ALL (also called acute lymphocytic leukemia) is an aggressive type of leukemia characterized by the presence of too many, clonal lymphoblasts or lymphocytes in the bone marrow and peripheral blood. It can spread to the lymph-nodes, spleen, liver, central nervous system (CNS), and other organs. Without treatment, ALL usually progresses quickly and causes the patient’s death. ALL occurs in both children and adults. It is the most common type of cancer of childhood. The chance of cure of patients with ALL has dramatically increased over the last 3 decades, mainly because of better diagnostic tools and better characterization of risk factors predicting outcome [13]. Diagnostic techniques include cytomorphological evaluation, immunophenotyping and identification of recurrent genetic alterations, most of which absolutely peculiar of BCP-ALL [e.g., t(12;21), t(17;19), t(1;19)]. Essential for this standardized process are central laboratories for all diagnostic tests [14]. The advanced knowledge of the classification of BCP-ALL has been implemented into the most recent edition of the World Health Organization (WHO) Classification of Tumors of Haematopoietic and Lymphoid tissues [15]. Immunophenotyping by flow-cytometry (FCM) is an essential component of the diagnostics and the definition of leukemia.

Immune phenotyping by determination of clustered designation (CD) antigen, expressed on the cell surface of leukemia elements, is a widely used method to classify leukemia.

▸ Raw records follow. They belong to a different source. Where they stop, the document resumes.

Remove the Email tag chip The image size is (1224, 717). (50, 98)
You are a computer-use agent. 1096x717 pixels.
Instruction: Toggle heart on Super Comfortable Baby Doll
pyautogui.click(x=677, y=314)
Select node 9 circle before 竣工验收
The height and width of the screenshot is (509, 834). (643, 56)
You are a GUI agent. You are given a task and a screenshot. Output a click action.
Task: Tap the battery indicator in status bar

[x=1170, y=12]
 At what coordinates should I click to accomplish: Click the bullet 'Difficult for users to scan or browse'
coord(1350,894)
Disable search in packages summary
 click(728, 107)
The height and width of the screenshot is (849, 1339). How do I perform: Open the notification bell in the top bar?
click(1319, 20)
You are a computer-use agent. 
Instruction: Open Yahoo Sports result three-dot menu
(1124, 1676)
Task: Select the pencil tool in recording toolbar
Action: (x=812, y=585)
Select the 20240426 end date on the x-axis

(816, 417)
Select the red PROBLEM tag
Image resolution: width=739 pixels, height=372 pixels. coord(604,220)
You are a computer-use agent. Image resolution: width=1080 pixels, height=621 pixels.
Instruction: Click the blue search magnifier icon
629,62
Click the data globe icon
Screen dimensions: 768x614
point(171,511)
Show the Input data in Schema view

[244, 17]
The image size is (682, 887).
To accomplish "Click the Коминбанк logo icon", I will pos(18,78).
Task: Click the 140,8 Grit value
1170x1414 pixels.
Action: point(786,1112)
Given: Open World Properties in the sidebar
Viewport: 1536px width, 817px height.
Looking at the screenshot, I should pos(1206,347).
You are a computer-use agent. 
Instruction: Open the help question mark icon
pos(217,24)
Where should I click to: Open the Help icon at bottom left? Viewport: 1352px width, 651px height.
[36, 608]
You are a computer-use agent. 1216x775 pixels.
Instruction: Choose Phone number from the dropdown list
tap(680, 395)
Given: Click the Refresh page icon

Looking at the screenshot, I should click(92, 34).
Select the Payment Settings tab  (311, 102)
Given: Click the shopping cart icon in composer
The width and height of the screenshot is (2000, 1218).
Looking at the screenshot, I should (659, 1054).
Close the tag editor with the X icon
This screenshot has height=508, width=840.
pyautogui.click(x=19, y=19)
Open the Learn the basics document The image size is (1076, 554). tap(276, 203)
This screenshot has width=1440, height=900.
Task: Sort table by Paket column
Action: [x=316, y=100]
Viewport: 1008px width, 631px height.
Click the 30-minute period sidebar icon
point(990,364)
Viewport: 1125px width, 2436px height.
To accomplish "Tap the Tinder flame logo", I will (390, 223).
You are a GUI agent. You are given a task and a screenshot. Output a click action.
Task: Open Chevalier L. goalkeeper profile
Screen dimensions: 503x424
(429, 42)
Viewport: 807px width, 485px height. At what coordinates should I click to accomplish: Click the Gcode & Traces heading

This is demonstrated at the example of BCP-ALL. The acronym CD is used for expression of the Antigen. The rate of expression is defined by the WHO criteria: negative, positive weak, positive strong [16]. The immune phenotypic definition of BCP ALL is complex. It is based on the 4 antigens CD19b; CD10, CD22, CD79a. BCP-ALL needs strong positivity in at least 2 of the four antigens; in the very rare case of CD19-negativity, specifically CD10 must be “strong positive”. Leukemic blasts differ from normal blast with either over- or under-expression of many markers including CD10, CD 38, CD45, CD58 and/or expression of TdT.

Although the immune phenotypic definition of BCP ALL is correctly expressed in verbal terms, mathematical logic may present the definition in a clearer way as shown below.

BCP ALL ↔ (CD19 strong v CD10 strong) ∧ (CD22 strong v CD79a strong) ∧ (CD45 strong v CD45 weak v CD38 strong v CD38 weak v CD58 strong v CD58 weak v TdT)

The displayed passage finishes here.